● **RECORD EXTRACTS**

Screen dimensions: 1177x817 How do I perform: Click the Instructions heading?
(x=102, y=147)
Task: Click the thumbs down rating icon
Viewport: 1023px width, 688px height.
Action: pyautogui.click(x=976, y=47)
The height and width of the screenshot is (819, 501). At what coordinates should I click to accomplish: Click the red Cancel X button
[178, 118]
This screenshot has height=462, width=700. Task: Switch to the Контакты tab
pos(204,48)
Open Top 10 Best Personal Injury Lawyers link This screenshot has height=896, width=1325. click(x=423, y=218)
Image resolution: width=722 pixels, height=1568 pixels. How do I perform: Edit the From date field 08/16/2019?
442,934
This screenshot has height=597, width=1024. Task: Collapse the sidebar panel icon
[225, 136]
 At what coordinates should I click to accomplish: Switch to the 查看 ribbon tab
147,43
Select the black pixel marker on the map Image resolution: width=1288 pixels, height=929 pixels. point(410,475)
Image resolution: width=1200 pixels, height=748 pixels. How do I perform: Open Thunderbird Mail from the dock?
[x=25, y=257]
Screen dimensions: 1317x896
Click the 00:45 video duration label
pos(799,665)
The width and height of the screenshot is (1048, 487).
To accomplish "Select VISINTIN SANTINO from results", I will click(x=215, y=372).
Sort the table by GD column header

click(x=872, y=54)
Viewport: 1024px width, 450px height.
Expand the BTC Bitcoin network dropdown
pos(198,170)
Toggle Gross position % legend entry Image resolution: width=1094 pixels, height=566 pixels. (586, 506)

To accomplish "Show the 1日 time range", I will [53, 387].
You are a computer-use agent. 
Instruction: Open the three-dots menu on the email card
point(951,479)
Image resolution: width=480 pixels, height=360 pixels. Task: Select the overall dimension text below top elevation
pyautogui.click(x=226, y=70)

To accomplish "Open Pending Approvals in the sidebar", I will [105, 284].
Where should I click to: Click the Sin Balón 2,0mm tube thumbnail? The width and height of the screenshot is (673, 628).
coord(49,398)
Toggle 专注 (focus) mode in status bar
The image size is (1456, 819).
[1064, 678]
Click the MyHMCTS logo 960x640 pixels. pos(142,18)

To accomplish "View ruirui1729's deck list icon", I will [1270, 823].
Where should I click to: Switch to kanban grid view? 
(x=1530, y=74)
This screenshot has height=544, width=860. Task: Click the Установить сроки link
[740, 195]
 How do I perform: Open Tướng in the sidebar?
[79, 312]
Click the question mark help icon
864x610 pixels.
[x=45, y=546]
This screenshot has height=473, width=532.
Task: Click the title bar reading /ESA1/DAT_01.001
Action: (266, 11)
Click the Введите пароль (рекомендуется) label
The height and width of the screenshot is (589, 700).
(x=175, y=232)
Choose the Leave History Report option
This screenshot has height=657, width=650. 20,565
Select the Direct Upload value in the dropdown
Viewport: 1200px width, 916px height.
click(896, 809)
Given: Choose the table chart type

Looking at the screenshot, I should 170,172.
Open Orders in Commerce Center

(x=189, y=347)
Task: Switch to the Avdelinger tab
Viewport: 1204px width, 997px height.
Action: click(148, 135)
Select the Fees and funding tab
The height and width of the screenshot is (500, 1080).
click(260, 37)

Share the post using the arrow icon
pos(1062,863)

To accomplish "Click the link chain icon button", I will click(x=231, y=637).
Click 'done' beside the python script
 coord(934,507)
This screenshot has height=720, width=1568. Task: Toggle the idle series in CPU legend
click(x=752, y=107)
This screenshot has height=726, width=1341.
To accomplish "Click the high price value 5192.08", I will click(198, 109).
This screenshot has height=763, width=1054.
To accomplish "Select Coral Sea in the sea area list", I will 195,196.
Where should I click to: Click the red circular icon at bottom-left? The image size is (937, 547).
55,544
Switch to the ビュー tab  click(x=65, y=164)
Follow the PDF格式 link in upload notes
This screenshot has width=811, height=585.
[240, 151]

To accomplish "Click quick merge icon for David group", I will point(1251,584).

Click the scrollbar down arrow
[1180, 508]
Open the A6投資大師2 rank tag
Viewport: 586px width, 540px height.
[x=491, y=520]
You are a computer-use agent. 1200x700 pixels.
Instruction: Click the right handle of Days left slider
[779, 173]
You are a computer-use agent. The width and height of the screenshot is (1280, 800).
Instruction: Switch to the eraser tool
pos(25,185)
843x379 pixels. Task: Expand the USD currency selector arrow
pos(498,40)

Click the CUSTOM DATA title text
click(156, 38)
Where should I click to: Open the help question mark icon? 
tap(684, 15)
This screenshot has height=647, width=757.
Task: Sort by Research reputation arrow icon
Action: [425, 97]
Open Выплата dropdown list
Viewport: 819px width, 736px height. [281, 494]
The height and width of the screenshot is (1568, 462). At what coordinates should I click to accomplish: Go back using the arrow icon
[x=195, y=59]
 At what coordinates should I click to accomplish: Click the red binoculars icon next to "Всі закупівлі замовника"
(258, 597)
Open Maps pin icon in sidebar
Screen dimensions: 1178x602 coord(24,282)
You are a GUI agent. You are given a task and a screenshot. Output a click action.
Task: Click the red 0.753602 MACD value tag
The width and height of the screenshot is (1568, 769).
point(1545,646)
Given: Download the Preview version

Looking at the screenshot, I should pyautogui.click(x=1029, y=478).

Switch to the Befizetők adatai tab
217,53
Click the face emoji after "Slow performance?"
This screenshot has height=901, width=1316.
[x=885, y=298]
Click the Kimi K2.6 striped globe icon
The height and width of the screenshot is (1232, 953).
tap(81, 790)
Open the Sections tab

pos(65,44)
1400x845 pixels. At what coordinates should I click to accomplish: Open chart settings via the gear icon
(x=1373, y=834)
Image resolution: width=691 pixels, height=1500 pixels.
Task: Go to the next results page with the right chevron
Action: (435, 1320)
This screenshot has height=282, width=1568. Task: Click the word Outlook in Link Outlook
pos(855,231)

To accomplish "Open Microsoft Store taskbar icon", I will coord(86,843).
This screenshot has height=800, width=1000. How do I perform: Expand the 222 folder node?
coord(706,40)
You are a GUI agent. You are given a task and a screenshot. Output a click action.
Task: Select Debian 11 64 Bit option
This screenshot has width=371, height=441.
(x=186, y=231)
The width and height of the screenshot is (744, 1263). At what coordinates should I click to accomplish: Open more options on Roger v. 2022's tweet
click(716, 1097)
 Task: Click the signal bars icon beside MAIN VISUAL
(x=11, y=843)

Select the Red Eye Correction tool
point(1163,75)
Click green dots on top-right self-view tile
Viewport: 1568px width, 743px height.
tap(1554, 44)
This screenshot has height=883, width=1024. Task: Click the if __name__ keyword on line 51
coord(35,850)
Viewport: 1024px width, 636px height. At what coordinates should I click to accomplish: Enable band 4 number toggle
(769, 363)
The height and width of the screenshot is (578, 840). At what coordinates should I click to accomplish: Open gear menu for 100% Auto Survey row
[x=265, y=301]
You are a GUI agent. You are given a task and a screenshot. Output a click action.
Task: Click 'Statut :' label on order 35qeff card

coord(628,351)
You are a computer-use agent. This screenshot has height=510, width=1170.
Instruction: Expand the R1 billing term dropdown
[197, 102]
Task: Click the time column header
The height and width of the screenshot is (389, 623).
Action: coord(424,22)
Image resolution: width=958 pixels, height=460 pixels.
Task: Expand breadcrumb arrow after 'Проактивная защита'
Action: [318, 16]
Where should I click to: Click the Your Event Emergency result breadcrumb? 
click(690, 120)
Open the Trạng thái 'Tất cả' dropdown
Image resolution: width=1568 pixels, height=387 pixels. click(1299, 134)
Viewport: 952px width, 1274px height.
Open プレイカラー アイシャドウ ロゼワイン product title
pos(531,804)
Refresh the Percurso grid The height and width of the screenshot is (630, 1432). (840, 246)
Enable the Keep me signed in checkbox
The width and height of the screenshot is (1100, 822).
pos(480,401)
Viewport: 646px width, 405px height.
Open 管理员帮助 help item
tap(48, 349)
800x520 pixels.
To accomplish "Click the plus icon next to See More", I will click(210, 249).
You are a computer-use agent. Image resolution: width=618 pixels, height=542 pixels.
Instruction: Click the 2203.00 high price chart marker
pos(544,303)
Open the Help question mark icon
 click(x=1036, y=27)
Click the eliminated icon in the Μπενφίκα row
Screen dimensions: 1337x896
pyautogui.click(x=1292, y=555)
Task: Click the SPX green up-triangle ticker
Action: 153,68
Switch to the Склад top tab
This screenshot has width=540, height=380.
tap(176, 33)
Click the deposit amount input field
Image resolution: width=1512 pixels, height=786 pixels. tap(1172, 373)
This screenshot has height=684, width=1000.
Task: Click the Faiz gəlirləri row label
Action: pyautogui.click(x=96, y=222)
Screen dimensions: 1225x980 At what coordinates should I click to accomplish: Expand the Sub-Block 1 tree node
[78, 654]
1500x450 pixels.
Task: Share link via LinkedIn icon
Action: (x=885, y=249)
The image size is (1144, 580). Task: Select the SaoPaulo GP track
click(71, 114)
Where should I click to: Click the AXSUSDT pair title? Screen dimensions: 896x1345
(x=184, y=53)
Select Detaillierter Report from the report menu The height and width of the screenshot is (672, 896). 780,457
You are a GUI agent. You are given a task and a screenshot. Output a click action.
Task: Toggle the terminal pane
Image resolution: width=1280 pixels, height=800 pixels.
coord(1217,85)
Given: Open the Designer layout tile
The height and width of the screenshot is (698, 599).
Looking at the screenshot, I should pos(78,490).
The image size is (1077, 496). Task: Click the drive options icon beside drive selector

● **INSTRUCTIONS FOR THE TASK**
Within the data above, the lines from the one with "843x379 pixels. Task: Expand" to the one with "Click the Kimi K2.6 striped globe icon" must be repeated exactly; no other line belongs in the answer.

● **ANSWER BELOW**
843x379 pixels. Task: Expand the USD currency selector arrow
pos(498,40)

Click the CUSTOM DATA title text
click(156, 38)
Where should I click to: Open the help question mark icon? 
tap(684, 15)
This screenshot has height=647, width=757.
Task: Sort by Research reputation arrow icon
Action: [425, 97]
Open Выплата dropdown list
Viewport: 819px width, 736px height. [281, 494]
The height and width of the screenshot is (1568, 462). At what coordinates should I click to accomplish: Go back using the arrow icon
[x=195, y=59]
 At what coordinates should I click to accomplish: Click the red binoculars icon next to "Всі закупівлі замовника"
(258, 597)
Open Maps pin icon in sidebar
Screen dimensions: 1178x602 coord(24,282)
You are a GUI agent. You are given a task and a screenshot. Output a click action.
Task: Click the red 0.753602 MACD value tag
The width and height of the screenshot is (1568, 769).
point(1545,646)
Given: Download the Preview version

Looking at the screenshot, I should pyautogui.click(x=1029, y=478).

Switch to the Befizetők adatai tab
217,53
Click the face emoji after "Slow performance?"
This screenshot has height=901, width=1316.
[x=885, y=298]
Click the Kimi K2.6 striped globe icon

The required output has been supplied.